With a diverted jet stream ruled out, the group hypothesizes that the precipitation came from the tropics. Southern California coastal wet periods match the progression of lake formations inland, suggesting that rain-carrying storms originating in the tropical Pacific, southwest of Mexico, delivered water north to the Great Basin. Storms from the Gulf of Mexico may also have contributed.

The research team included scientists from Stanford, Texas A&M University, Columbia University, University of California-Santa Cruz, Hokkaido University of Japan, Brown University and the U.S. Geological Survey.

"We think that the extra precipitation may have come in the summer, enhancing the now weak summer monsoon in the desert southwest. But we need more information about what season the storms arrived to strengthen this speculation," said Mitchell Lyle, a professor of oceanography at Texas A&M University and lead author of the study.

Testing a new hypothesis

There are two complementary ways to go about confirming the new hypothesis, Diffenbaugh said.
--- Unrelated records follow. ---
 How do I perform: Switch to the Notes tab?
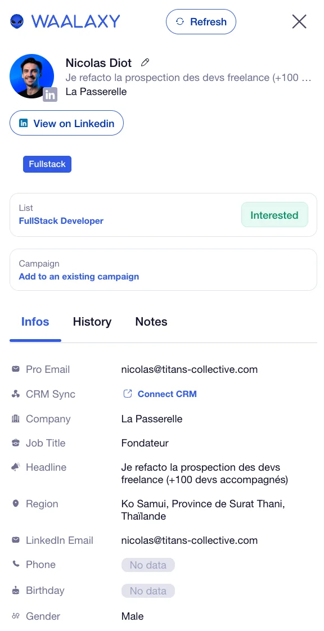point(151,322)
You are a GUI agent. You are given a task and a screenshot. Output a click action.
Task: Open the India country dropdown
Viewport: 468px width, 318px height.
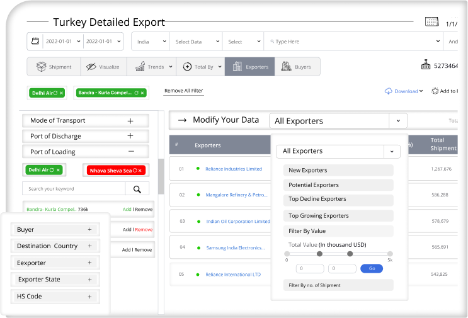151,42
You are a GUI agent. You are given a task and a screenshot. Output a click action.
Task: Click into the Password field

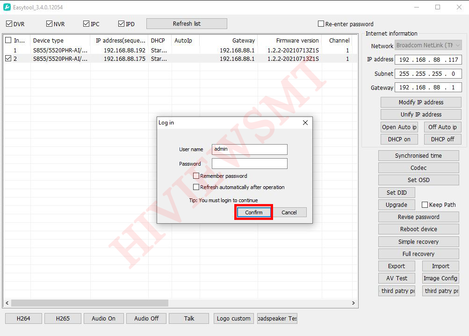[249, 164]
One approach involves examining physical data, such as the chemistry of dried-up lakebed sediments to search for the telltale chemical signatures of the specific air masses that might have filled them. Another approach involves using mathematical models of the atmospheric and oceanic circulations to test how they would behave in a glacial state, which could guide searches for physical data.

Understanding ancient water cycles in the Great Basin and elsewhere helps scientists better understand the mechanics of climate change past, present and future, Diffenbaugh said. Researchers use the same climate models to investigate past climate systems as they do to predict how factors such as human emissions of greenhouse gases and aerosols will affect water availability in the decades ahead.

"The wet glacial conditions in the Great Basin are an interesting climate problem, in part because it was an important time in the arrival of humans in North America," Diffenbaugh said. "This period also helps us to understand climate in the coming century, when we expect not only further global warming but also changes in water demand in the western U.S. arising from increasing population and urbanization. Using geologic data to evaluate climate model simulations of the past helps us to understand how the climate system responds to different types of changes, and that helps us evaluate predictions of the future."